NVIDIA Tesla P4 "Pascal GP104" Specifications:

The Tesla P4 on the other hand features the GP104 core. Information technology has the full 2560 CUDA cores attached to it but run at a much lower clock speed of 810 MHz base and 1063 MHz boost. This has to practice with the low course factor design which the carte is offered in, as it is designed for blade servers. The P4 also comes in a fifty-75W package which is much lower than the GTX 1080's 190W TDP. The GTX 1080 does feature the same core count but has higher clock speeds reaching upward to ii GHz. This product is clocked at one-half the rate of the 1080 hence the higher power efficiency.

Rest of the specifications include a eight GB video ram. Clock speeds for memory is retained at 6 GHz that offers 192 GB/s bandwidth along a 256-flake coach. The compute performance for this card is rated at 5.5 TFLOPs (FP32) and 22 DLTOPs (INT8). No price has been announced for the Tesla P40 or Tesla P4 but they are expected to hit the market place through OEM channels in late Q4 (October-Novemeber) 2022.

NVIDIA Tesla P40 and Tesla P4 Specifications:

Product Proper name	Tesla M4	Tesla M40	Tesla P4	Tesla P40
GPU Compages	Maxwell GM206	Maxwell GM200	Pascal GP104	Pascal GP102
GPU Procedure	28nm	28nm	16nm FinFET	16nm FinFET
CUDA Cores	1280 CUDA	3072 CUDA	2560 CUDA	3840 CUDA
Clock Speed	1072 MHz	1114 MHz	1063 MHz	1531 MHz
FP32 Compute	two.20 TFLOPs	7.00 TFLOPs	v.l TFLOPs	12.0 TFLOPs
INT8 Compute	Northward/A	N/A	22 DLTOPs	47 DLTOPs
VRAM	4 GB GDDR5	24 GB GDDR5	viii GB GDDR5	24 GB GDDR5
Memory Clock	five.5 GHz	6.0 GHz	half-dozen.0 GHz	7.2 GHz
Memory Autobus	128-chip	384-flake	256-bit	384-bit
Memory Bandwidth	88.0 GB/s	288.0 GB/s	192.0 GB/s	346 GB/s
TDP	~75W	250W	~75W	250W
Launch	2015	2015	2016	2016

Software Tools for Faster Inferencing

Complementing the Tesla P4 and P40 are two software innovations to advance AI inferencing: NVIDIA TensorRT and the NVIDIA DeepStream SDK.

TensorRT is a library created for optimizing deep learning models for production deployment that delivers instant responsiveness for the almost complex networks. It maximizes throughput and efficiency of deep learning applications by taking trained neural nets — defined with 32-scrap or xvi-chip operations — and optimizing them for reduced precision INT8 operations.

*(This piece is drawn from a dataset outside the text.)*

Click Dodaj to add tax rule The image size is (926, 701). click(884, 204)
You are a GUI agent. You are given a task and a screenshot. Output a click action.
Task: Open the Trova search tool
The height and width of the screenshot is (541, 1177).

NVIDIA DeepStream SDK taps into the power of a Pascal server to simultaneously decode and clarify upwards to 93 Hd video streams in real time compared with seven streams with dual CPUs. This addresses one of the one thousand challenges of AI: understanding video content at-scale for applications such as self-driving cars, interactive robots, filtering and ad placement. Integrating deep learning into video applications allows companies to offer smart, innovative video services that were previously impossible to deliver.

NVIDIA Offers 10W, Palm-Sized Energy-Efficient AI Computer for Cocky-Driving Cars

NVIDIA too announced a new Drive PX 2 lath for cocky driving cars. While the original design uses 2 Parker SOCs, the new model is a single fleck based blueprint. With a TDP of just 10W and a much smaller board footprint, the AI supercomputer adds more affordability to the product.

"Baidu and NVIDIA are leveraging our AI skills together to create a deject-to-car arrangement for self-driving," said Liu Jun, vice president of Baidu. "The new, modest form-factor DRIVE PX 2 will be used in Baidu'south HD map-based self-driving solution for car manufacturers." via NVIDIA

The new single-processor DRIVE PX two volition be available to production partners in the fourth quarter of 2022. DriveWorks software and the Drive PX two configuration with 2 SoCs and two discrete GPUs are available today for developers working on autonomous vehicles.